Health Reform and Obamacare

Obamacare lives. After hundreds of votes by the then-Republican U.S. House of Representatives; after a narrow win in the then-Republican U.S. Senate, courtesy of now-deceased Senator John McCain; after four years of failed promises by President Trump; and now, most recently, after a vote by the U.S. Supreme Court in favor of Obamacare — the third overall, Obamacare remains the law of the land and appears to be now unhappily accepted by Republicans as the status quo.

I resume my blog — after a presidential election and the ascension of Joe Biden as president, serving now with a Democratic House and Senate, and in the aftermath of a pandemic that has led to death, disease, and financial ruin for many Americans — in order to continue the advancement of quality health-care coverage in the United States.

From my vantage point as a family physician, geriatrician, and hospice director, I continue to see major gaps in the quality of health coverage in the form of the uninsured or poorly insured American (who has a high deductible and/or co-pays while still dealing with restrictive prior authorization for medication and medical procedures). The new specter in health care is the unwillingness of Americans to become COVID-vaccinated, which will allow COVID mutations to continue to be a scourge across America for some time.

Having diagnosed the first case of COVID in my county, having worked with more than 100 patients with COVID (most via telehealth), and still having long-haul COVID patients in my practice, I can testify to COVID’s contagiousness, virulence, and potential for economic harm.

I ask my set of unwilling patients why they refuse the COVID vaccine, and they come up with a variety of reasons — that they’re not comfortable with the quick timeline of vaccine development, that the FDA approval is only for emergency use, that they have heard about side effects or want more time to observe them, that they are not fearful of COVID, that the vaccine is a political ploy, or that they do not like being told what to do. I am sure these patients have other unspoken reasons, also.

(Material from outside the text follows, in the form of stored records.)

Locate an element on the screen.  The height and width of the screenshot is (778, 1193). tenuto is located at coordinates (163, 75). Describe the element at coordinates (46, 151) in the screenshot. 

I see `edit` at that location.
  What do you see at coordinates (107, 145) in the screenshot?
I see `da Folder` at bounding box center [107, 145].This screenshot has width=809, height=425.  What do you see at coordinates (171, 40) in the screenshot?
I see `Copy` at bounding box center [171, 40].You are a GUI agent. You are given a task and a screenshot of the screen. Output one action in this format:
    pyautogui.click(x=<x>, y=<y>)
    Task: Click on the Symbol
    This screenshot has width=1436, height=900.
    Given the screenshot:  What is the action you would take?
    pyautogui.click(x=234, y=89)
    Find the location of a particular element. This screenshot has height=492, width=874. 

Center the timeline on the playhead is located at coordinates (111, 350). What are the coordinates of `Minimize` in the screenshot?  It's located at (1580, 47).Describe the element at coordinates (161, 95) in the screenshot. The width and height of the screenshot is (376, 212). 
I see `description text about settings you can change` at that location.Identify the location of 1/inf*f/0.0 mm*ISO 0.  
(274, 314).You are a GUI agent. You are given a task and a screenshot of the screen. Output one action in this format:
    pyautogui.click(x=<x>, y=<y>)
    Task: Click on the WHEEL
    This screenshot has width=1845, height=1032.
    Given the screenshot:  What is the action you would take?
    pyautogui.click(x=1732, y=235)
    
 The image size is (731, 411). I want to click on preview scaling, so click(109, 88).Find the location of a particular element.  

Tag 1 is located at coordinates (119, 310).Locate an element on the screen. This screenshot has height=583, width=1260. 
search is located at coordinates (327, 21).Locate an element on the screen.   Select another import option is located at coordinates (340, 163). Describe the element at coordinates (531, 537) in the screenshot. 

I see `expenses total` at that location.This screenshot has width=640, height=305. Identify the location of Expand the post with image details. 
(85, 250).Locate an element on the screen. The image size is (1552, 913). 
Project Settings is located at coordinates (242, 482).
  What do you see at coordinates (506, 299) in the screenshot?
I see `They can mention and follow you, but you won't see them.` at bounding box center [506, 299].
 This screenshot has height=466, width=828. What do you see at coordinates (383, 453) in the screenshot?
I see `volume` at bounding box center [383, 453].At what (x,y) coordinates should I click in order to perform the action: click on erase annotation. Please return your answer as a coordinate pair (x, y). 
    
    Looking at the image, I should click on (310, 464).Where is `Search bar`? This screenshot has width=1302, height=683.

Despite the danger of COVID infections to these patients and their loved ones; despite the hundreds of millions of doses of COVID vaccines that have been given and are apparently tolerated; despite the opening up of America because the rest of Americans have been vaccinated; and, finally, despite the country’s financial improvement tied to coming out of the pandemic, I am largely unable to persuade my patients to receive the vaccinations.

I am working on two approaches: one, having a vaccine in my office so that a patient willing to say yes can receive it immediately and not go back out into the world full of naysayers without a vaccine; and two, writing down the reasons my patients give and their proposed timeframes so I can contact them when their conditions for vaccines are met.

It is hand-to-hand combat, to say the least.

So we are back to the blog; let the monthly schedule resume. See you next month.